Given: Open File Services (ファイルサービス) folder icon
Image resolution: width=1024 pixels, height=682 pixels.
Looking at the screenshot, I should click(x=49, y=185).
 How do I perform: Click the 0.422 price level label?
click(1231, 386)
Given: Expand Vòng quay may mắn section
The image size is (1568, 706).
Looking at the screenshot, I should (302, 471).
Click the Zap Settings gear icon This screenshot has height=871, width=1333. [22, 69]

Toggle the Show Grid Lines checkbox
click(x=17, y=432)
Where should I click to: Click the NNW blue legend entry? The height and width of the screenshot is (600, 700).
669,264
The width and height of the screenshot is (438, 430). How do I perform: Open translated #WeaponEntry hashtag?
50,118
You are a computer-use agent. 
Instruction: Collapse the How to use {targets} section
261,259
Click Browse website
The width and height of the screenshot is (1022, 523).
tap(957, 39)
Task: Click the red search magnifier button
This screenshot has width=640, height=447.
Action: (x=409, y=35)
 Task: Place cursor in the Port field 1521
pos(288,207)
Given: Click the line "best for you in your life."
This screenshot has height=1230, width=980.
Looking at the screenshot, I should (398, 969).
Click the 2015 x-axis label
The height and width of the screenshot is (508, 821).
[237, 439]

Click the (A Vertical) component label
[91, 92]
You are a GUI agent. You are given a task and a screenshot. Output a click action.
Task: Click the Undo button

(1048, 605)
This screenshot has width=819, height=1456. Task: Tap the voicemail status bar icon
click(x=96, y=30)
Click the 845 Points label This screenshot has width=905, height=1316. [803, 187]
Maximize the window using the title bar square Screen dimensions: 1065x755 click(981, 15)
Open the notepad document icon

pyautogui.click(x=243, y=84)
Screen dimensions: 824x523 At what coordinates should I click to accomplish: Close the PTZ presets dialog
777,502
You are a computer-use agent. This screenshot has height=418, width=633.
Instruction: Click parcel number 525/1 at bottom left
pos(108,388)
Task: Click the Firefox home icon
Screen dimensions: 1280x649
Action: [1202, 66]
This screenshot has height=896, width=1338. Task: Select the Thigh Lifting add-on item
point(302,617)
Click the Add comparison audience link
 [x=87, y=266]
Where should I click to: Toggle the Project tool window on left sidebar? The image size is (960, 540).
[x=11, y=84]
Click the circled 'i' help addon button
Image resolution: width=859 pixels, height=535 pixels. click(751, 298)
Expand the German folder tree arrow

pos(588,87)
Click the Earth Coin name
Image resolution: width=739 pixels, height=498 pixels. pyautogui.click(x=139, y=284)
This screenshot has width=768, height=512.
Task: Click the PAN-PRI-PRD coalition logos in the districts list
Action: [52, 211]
□ □ □ □
◆ DIRECTIONS FOR THIS TASK ◆
Give back exactly the lines from the one containing "Task: Place cursor in the Port field 1521" through the end of the listing above, with both ends included and nothing added.

◆ SOLUTION TO THIS TASK ◆
 Task: Place cursor in the Port field 1521
pos(288,207)
Given: Click the line "best for you in your life."
This screenshot has height=1230, width=980.
Looking at the screenshot, I should (398, 969).
Click the 2015 x-axis label
The height and width of the screenshot is (508, 821).
[237, 439]

Click the (A Vertical) component label
[91, 92]
You are a GUI agent. You are given a task and a screenshot. Output a click action.
Task: Click the Undo button

(1048, 605)
This screenshot has width=819, height=1456. Task: Tap the voicemail status bar icon
click(x=96, y=30)
Click the 845 Points label This screenshot has width=905, height=1316. [803, 187]
Maximize the window using the title bar square Screen dimensions: 1065x755 click(981, 15)
Open the notepad document icon

pyautogui.click(x=243, y=84)
Screen dimensions: 824x523 At what coordinates should I click to accomplish: Close the PTZ presets dialog
777,502
You are a computer-use agent. This screenshot has height=418, width=633.
Instruction: Click parcel number 525/1 at bottom left
pos(108,388)
Task: Click the Firefox home icon
Screen dimensions: 1280x649
Action: [1202, 66]
This screenshot has height=896, width=1338. Task: Select the Thigh Lifting add-on item
point(302,617)
Click the Add comparison audience link
 [x=87, y=266]
Where should I click to: Toggle the Project tool window on left sidebar? The image size is (960, 540).
[x=11, y=84]
Click the circled 'i' help addon button
Image resolution: width=859 pixels, height=535 pixels. click(751, 298)
Expand the German folder tree arrow

pos(588,87)
Click the Earth Coin name
Image resolution: width=739 pixels, height=498 pixels. pyautogui.click(x=139, y=284)
This screenshot has width=768, height=512.
Task: Click the PAN-PRI-PRD coalition logos in the districts list
Action: [52, 211]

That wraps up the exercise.